> [Activity]
Could you copy exactly the lines from the one containing "Open the Google" through the last line of the records below, and nothing else?

(Stored items)
============================================================

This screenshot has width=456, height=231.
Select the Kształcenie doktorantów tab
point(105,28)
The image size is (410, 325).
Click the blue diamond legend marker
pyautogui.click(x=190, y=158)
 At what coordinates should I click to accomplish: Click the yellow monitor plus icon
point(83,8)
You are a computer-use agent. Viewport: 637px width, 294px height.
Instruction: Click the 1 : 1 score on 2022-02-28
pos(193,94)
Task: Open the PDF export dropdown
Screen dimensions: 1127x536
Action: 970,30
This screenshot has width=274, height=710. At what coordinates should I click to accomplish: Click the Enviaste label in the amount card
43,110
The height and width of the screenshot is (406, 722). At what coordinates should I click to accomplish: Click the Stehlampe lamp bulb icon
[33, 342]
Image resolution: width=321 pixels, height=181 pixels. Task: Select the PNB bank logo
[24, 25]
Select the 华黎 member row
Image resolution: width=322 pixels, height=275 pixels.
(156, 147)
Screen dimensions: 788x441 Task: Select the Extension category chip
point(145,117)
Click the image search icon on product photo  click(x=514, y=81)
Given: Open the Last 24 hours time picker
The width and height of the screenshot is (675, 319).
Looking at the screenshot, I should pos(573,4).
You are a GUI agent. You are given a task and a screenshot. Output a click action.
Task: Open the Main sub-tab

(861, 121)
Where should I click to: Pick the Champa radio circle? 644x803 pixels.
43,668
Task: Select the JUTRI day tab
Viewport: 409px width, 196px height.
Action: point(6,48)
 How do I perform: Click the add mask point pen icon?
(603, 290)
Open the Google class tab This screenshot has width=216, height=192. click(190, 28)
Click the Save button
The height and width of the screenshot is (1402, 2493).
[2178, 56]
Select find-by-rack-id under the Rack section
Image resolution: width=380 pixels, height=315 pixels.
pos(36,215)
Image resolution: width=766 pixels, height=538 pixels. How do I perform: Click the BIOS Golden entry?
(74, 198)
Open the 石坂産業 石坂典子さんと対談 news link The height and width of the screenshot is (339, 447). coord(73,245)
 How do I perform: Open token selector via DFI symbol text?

============================================================

> [Expected answer]
Open the Google class tab This screenshot has width=216, height=192. click(190, 28)
Click the Save button
The height and width of the screenshot is (1402, 2493).
[2178, 56]
Select find-by-rack-id under the Rack section
Image resolution: width=380 pixels, height=315 pixels.
pos(36,215)
Image resolution: width=766 pixels, height=538 pixels. How do I perform: Click the BIOS Golden entry?
(74, 198)
Open the 石坂産業 石坂典子さんと対談 news link The height and width of the screenshot is (339, 447). coord(73,245)
 How do I perform: Open token selector via DFI symbol text?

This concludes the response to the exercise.